A couple of blocks south of Plaza de Bolívar, between Cra 7 and 8, is the heavily fortified presidential palace and compound, Casa de Nariño, done in the style of Versailles. This is where President Santos currently lives and works. To take part in a guided visit, book online – look for “Visitas Casa de Nariño” on the website. It’s also possible to watch the ceremonial changing of the guard three times a week – best viewed from the east side of the palace.

Catedral

 

Looming over the Plaza de Bolívar, Bogotá’s Neoclassical Catedral allegedly stands on the site where the first Mass was celebrated in 1538. Rebuilt over the centuries after several collapses, it was completed in 1823, and while its interior is gold-laced, it’s still relatively austere compared to the capital’s other churches. You’ll find the tomb of Jiménez de Quesada, Bogotá’s founder, in the largest chapel.

Plaza de Bolívar

The heart of La Candelaria is the Plaza de Bolívar, awhirl with street vendors, llamas, pigeons and visitors; in the evenings, street-food carts set up shop by the cathedral. A pigeon-defiled statue of El Libertadór himself stands in the centre of the square, surrounded by monumental buildings in disparate architectural styles spanning more than four centuries, most covered with political graffiti.

On the west side of the cathedral stands the Neoclassical Capitol, where the Congress meets, with its imposing, colonnaded stone facade. On the plaza’s north side is the modern Palacio de Justicia, which was reconstructed in 1999 after the original was damaged during the army’s much-criticized storming of the building in 1985, in response to the M-19 guerrilla takeover, with more than a hundred people killed in the raid.

Every Friday from 5pm, Cra 7 is closed to traffic from Plaza de Bolívar all the way to C 26, and the streets fill with performers, food vendors and cachacos (Bogotá natives). The Septimazo, as it is called, is people-watching at its best.

Drinking and nightlife

 

Eating

 

ACCOMMODATION

 

BOGOTÁ FESTIVALS

In addition to its cathedral, La Candelaria is teeming with some of the best-preserved colonial-era churches and convents found in Latin America:

Museo Iglesia de Santa Clara Overlooking Palacio Nariño, the austere exterior, built in the early part of the seventeenth century and formerly part of the convent of Clarissa nuns, contrasts sharply with its opulent gold-plated interior and Day of the Dead-looking anaemic Christ.

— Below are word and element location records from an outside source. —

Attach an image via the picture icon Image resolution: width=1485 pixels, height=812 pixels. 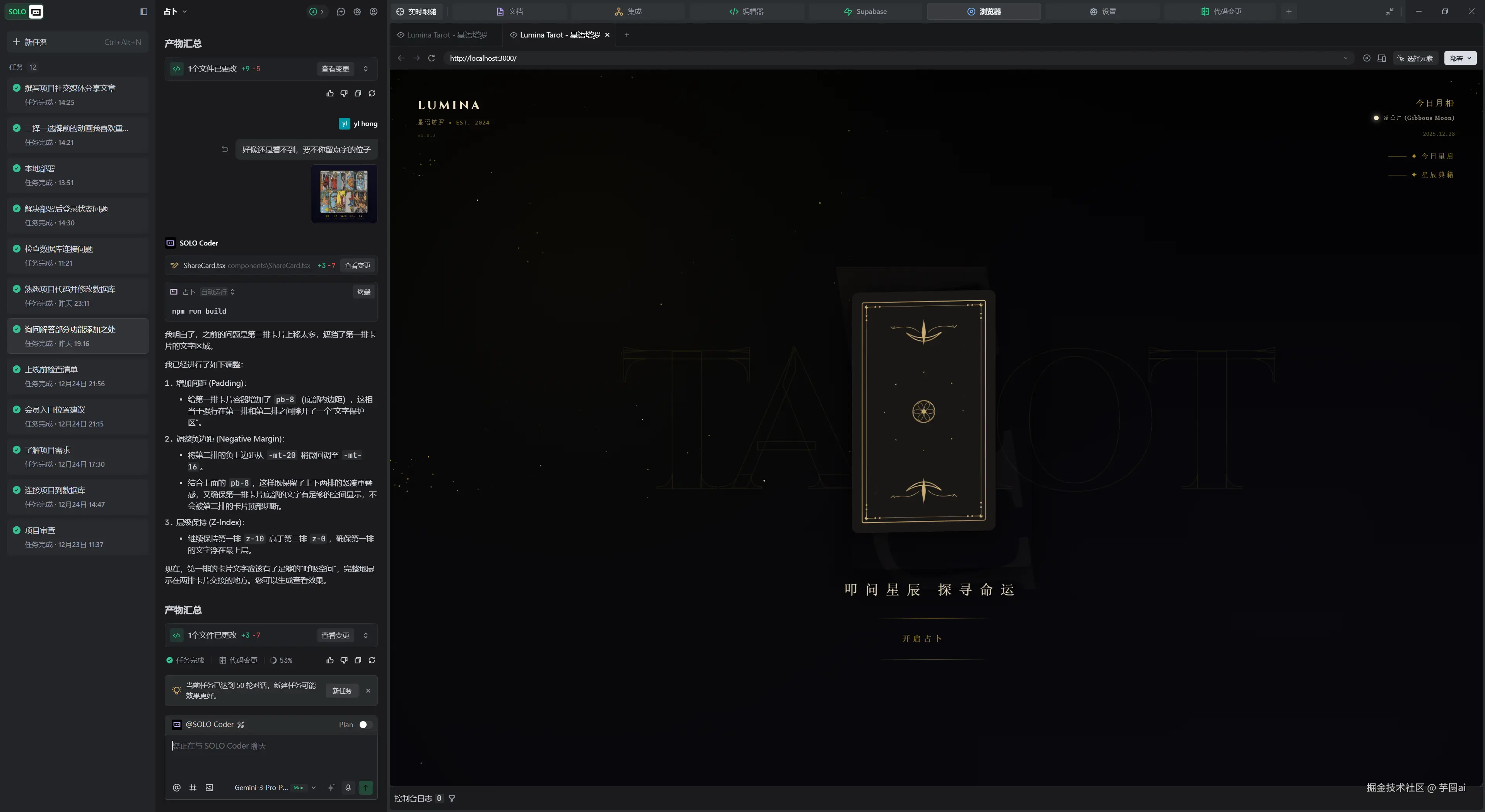point(209,788)
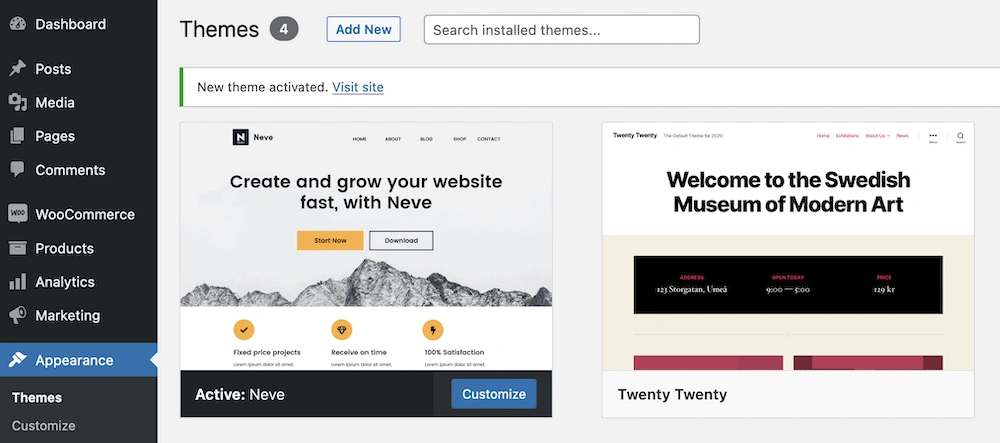Click the Appearance paintbrush icon
The height and width of the screenshot is (443, 1000).
click(x=17, y=360)
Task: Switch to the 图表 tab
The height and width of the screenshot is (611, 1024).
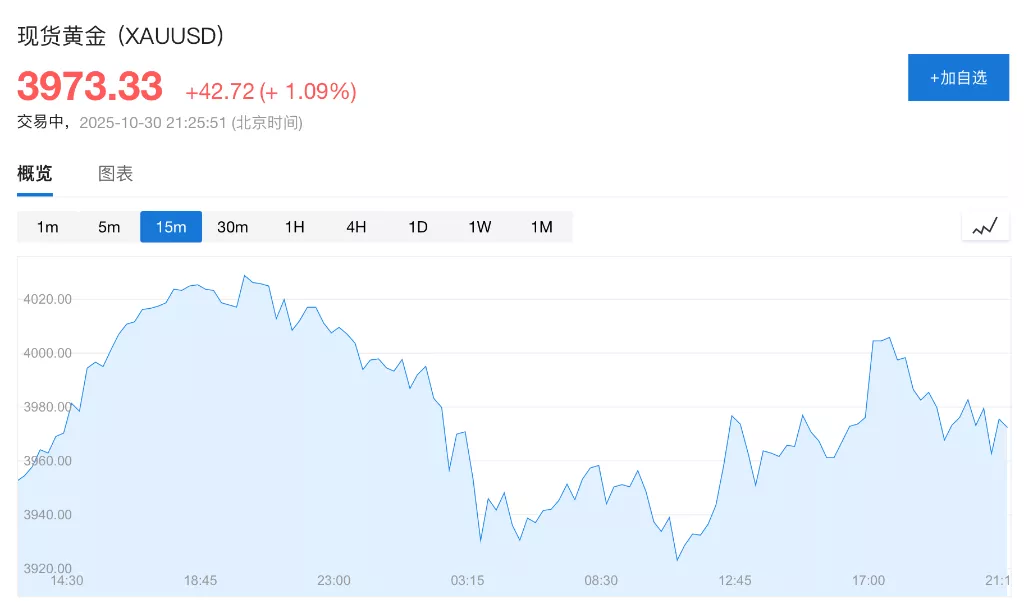Action: pos(115,174)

Iglesia de San Francisco Across from the Gold Museum, San Francisco is appropriately noted for its particularly splendid golden altar.

Iglesia de la Concepción The soaring vault here is a fine example of the Moorish-influenced Mudéjar style popular in the sixteenth century.

Iglesia de San Ignacio The largest and most impressive of the colonial-era churches is the domed San Ignacio founded in 1610 as the first Jesuit church in Nueva Grenada.